§ **Selected passage**:

===

We are experiencing an unprecedented social crisis. Poverty is increasing, but wages aren’t. For millions, dignified and affordable housing has become an unattainable pipe dream.
In 2022, nearly 900,000 people were homeless in Europe. 19.2 million people live in an unworthy environment. Average rent has risen by 19% and housing prices have risen by 47% in the EU over the past decade. The number of households registered for social housing, for example in Brussels, increased from 49,000 in 2020 to nearly 52,000 and the list could go on.
The right to live in dignity is a core value for The Left. With that in mind, Left MEPs Clare Daly and Mick Wallace (Independents for Change, Ireland) today launched our new study, “From Crisis to Cataclysm: Housing Financialisation and the EU” with the authors Enikő Vincze and Eva Betavatzi.
“This study shows how the housing question is written into the fundamental contradictions of this system, how housing inequalities overlap with the class inequalities inherent in the capitalist political economy, and continue to be reproduced even if, nowadays, another stage of capitalism slowly replaces the neoliberal era.”

===

§ **Entries supplied**:

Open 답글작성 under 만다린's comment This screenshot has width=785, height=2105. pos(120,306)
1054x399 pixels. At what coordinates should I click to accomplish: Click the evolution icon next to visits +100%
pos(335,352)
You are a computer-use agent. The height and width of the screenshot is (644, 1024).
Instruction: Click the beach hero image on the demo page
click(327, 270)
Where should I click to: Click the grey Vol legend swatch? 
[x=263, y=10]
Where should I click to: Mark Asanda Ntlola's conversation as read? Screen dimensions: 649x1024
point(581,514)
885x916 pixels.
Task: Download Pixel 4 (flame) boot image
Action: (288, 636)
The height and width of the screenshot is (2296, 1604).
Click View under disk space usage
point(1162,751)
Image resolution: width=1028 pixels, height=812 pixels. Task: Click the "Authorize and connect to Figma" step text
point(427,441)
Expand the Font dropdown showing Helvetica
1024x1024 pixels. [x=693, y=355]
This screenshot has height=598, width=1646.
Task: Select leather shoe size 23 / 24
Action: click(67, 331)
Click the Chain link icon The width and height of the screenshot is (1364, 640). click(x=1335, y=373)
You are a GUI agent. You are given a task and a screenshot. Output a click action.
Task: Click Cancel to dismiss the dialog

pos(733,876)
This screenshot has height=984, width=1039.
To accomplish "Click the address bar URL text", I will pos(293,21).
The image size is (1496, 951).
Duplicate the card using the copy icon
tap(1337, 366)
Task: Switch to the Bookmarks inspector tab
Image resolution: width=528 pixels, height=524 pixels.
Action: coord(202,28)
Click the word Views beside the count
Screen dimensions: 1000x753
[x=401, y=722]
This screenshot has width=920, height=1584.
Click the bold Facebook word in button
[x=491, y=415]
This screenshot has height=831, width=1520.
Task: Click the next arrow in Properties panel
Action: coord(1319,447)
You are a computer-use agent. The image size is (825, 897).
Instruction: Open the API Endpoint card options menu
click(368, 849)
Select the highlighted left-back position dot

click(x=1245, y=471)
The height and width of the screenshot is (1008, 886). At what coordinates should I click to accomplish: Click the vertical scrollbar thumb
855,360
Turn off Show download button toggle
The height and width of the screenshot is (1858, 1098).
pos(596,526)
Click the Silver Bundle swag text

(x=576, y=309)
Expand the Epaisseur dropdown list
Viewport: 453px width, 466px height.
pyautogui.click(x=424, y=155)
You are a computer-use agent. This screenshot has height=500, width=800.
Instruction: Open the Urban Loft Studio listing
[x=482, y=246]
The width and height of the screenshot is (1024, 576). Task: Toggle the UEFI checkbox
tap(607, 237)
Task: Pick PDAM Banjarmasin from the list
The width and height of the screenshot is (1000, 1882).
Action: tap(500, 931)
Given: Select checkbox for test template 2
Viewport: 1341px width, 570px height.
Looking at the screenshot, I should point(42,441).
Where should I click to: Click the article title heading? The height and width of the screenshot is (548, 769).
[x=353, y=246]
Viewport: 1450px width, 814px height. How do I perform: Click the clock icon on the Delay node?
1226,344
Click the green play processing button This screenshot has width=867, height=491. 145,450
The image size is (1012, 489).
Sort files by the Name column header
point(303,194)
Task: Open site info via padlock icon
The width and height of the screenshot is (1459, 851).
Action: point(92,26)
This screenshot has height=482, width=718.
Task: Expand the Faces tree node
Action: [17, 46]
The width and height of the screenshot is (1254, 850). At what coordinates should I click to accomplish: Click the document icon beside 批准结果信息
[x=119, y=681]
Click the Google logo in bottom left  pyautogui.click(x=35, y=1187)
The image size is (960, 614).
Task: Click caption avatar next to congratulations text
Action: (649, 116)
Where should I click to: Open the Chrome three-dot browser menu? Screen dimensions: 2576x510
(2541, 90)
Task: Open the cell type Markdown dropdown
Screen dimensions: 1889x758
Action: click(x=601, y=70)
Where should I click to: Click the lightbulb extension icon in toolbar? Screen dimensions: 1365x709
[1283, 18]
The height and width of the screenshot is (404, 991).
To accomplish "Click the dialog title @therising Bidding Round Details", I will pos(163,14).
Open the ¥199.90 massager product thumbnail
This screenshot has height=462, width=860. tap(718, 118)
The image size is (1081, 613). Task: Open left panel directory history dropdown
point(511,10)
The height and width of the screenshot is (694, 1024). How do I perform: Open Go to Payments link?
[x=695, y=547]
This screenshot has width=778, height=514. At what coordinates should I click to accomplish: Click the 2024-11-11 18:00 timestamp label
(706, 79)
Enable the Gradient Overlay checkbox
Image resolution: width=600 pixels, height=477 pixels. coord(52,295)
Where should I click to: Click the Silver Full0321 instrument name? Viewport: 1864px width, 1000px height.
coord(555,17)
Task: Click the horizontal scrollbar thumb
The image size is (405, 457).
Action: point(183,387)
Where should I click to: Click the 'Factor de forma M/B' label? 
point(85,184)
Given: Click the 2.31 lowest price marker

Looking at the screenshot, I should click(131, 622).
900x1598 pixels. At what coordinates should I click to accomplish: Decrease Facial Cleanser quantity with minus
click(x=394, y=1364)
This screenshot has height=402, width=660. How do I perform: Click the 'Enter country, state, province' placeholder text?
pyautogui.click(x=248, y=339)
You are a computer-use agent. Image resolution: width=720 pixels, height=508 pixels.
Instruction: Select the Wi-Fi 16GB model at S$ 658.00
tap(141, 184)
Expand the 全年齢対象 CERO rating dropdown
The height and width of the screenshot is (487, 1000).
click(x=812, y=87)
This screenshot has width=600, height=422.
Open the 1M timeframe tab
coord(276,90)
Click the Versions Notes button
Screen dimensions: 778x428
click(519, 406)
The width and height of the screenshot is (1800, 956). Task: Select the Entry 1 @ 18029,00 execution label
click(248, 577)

===

§ **Prompt 1**:
Answer these questions from the passage on the European housing crisis:
(a) How many people were homeless in Europe in 2022?
(b) By what percentage has average rent risen in the EU over the past decade?
(c) What is the title of the study launched by Clare Daly and Mick Wallace?
§ **Prompt 2**: Extend the passage on the European housing crisis, picking up after its final paragraph.

§ **Answer space 1**:
(a) Nearly 900,000 people.
(b) 19%.
(c) "From Crisis to Cataclysm: Housing Financialisation and the EU."

§ **Answer space 2**:
Covid19, the war in Ukraine, and inflation have all meant that more and more people are finding themselves without housing and in extreme precariousness. Meanwhile, big companies are privatizing property and eliminating our access to housing. These situations show that our system is broken, and we need to change it.
“Nowadays, the housing affordability crisis has become so profound and far-reaching that, temporarily, for many people, it would mean an improvement if the capitalist European Union and its Member States would start investing in public housing and regulating the financial and real estate actors within and across countries. But can the profit-maximization-based capitalist system really afford such solutions?”
The privileged few are well-served by this neoliberal model that prioritises profits over human dignity. We must have a more equal distribution of wealth and insist on a fair taxation system to eliminate the kind of gross inequality we see in Europe and around the world. If we do not tackle problems at their source, we cannot eradicate the cause.
Fighting and ending capitalism is not just a slogan, it is a matter of life or death.